Data for review:
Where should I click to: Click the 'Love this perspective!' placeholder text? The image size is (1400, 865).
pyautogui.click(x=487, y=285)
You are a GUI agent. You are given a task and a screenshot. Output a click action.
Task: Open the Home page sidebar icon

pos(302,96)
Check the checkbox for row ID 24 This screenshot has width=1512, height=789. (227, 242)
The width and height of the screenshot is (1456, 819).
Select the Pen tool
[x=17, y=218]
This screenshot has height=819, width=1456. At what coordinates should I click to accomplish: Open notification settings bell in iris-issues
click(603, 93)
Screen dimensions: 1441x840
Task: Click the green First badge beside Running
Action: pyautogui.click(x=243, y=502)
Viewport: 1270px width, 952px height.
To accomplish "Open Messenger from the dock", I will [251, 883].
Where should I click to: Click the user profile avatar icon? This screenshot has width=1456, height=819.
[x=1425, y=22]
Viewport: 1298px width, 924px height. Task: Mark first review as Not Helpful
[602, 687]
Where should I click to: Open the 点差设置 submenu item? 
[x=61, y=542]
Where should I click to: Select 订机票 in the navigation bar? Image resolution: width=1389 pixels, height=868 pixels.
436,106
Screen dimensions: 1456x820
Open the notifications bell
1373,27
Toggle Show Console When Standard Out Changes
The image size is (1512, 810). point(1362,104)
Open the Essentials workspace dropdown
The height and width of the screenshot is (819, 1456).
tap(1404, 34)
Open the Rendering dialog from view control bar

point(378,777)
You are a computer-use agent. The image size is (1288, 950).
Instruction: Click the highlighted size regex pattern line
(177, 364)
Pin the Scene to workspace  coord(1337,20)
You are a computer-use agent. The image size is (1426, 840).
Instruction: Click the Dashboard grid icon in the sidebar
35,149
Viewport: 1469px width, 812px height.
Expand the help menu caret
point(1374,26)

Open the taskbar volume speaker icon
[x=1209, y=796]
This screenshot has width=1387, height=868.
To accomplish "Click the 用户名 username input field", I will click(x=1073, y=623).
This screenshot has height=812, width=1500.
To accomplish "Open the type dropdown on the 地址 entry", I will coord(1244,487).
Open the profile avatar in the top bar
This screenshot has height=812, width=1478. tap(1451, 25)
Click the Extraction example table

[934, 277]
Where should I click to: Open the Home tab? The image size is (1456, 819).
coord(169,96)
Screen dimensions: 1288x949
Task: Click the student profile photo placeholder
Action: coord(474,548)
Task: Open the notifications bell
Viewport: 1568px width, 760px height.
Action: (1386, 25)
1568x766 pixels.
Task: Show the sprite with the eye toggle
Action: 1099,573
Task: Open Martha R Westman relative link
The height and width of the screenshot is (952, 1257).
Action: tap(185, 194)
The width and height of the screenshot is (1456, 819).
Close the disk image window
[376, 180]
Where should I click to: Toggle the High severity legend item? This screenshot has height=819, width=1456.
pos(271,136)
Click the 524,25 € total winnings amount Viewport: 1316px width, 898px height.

Your instructions: Retype every line of the data above exactly.

Response below:
Where should I click to: Click the 'Love this perspective!' placeholder text? The image size is (1400, 865).
pyautogui.click(x=487, y=285)
You are a GUI agent. You are given a task and a screenshot. Output a click action.
Task: Open the Home page sidebar icon

pos(302,96)
Check the checkbox for row ID 24 This screenshot has width=1512, height=789. (227, 242)
The width and height of the screenshot is (1456, 819).
Select the Pen tool
[x=17, y=218]
This screenshot has height=819, width=1456. At what coordinates should I click to accomplish: Open notification settings bell in iris-issues
click(603, 93)
Screen dimensions: 1441x840
Task: Click the green First badge beside Running
Action: pyautogui.click(x=243, y=502)
Viewport: 1270px width, 952px height.
To accomplish "Open Messenger from the dock", I will [251, 883].
Where should I click to: Click the user profile avatar icon? This screenshot has width=1456, height=819.
[x=1425, y=22]
Viewport: 1298px width, 924px height. Task: Mark first review as Not Helpful
[602, 687]
Where should I click to: Open the 点差设置 submenu item? 
[x=61, y=542]
Where should I click to: Select 订机票 in the navigation bar? Image resolution: width=1389 pixels, height=868 pixels.
436,106
Screen dimensions: 1456x820
Open the notifications bell
1373,27
Toggle Show Console When Standard Out Changes
The image size is (1512, 810). point(1362,104)
Open the Essentials workspace dropdown
The height and width of the screenshot is (819, 1456).
tap(1404, 34)
Open the Rendering dialog from view control bar

point(378,777)
You are a computer-use agent. The image size is (1288, 950).
Instruction: Click the highlighted size regex pattern line
(177, 364)
Pin the Scene to workspace  coord(1337,20)
You are a computer-use agent. The image size is (1426, 840).
Instruction: Click the Dashboard grid icon in the sidebar
35,149
Viewport: 1469px width, 812px height.
Expand the help menu caret
point(1374,26)

Open the taskbar volume speaker icon
[x=1209, y=796]
This screenshot has width=1387, height=868.
To accomplish "Click the 用户名 username input field", I will click(x=1073, y=623).
This screenshot has height=812, width=1500.
To accomplish "Open the type dropdown on the 地址 entry", I will coord(1244,487).
Open the profile avatar in the top bar
This screenshot has height=812, width=1478. tap(1451, 25)
Click the Extraction example table

[934, 277]
Where should I click to: Open the Home tab? The image size is (1456, 819).
coord(169,96)
Screen dimensions: 1288x949
Task: Click the student profile photo placeholder
Action: coord(474,548)
Task: Open the notifications bell
Viewport: 1568px width, 760px height.
Action: (1386, 25)
1568x766 pixels.
Task: Show the sprite with the eye toggle
Action: 1099,573
Task: Open Martha R Westman relative link
The height and width of the screenshot is (952, 1257).
Action: tap(185, 194)
The width and height of the screenshot is (1456, 819).
Close the disk image window
[376, 180]
Where should I click to: Toggle the High severity legend item? This screenshot has height=819, width=1456.
pos(271,136)
Click the 524,25 € total winnings amount Viewport: 1316px width, 898px height.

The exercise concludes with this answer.